## ACTIVITY
Report every line from the following entries that contains the string "agent".

## MATERIAL SHOWN
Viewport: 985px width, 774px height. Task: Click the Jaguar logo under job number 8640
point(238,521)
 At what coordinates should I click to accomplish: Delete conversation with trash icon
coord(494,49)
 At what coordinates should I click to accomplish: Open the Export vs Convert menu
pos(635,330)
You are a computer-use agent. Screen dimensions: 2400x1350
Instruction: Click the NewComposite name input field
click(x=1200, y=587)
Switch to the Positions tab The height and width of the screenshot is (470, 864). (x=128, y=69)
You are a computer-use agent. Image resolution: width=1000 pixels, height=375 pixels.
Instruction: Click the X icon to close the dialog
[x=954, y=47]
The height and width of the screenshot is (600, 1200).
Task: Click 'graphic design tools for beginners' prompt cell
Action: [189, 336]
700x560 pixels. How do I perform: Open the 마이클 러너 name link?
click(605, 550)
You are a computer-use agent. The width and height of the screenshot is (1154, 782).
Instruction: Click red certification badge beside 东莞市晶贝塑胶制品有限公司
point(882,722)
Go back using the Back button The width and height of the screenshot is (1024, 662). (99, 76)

## RESPONSE FOR THIS EXERCISE
You are a computer-use agent. Screen dimensions: 2400x1350
You are a computer-use agent. Image resolution: width=1000 pixels, height=375 pixels.
You are a computer-use agent. The width and height of the screenshot is (1154, 782).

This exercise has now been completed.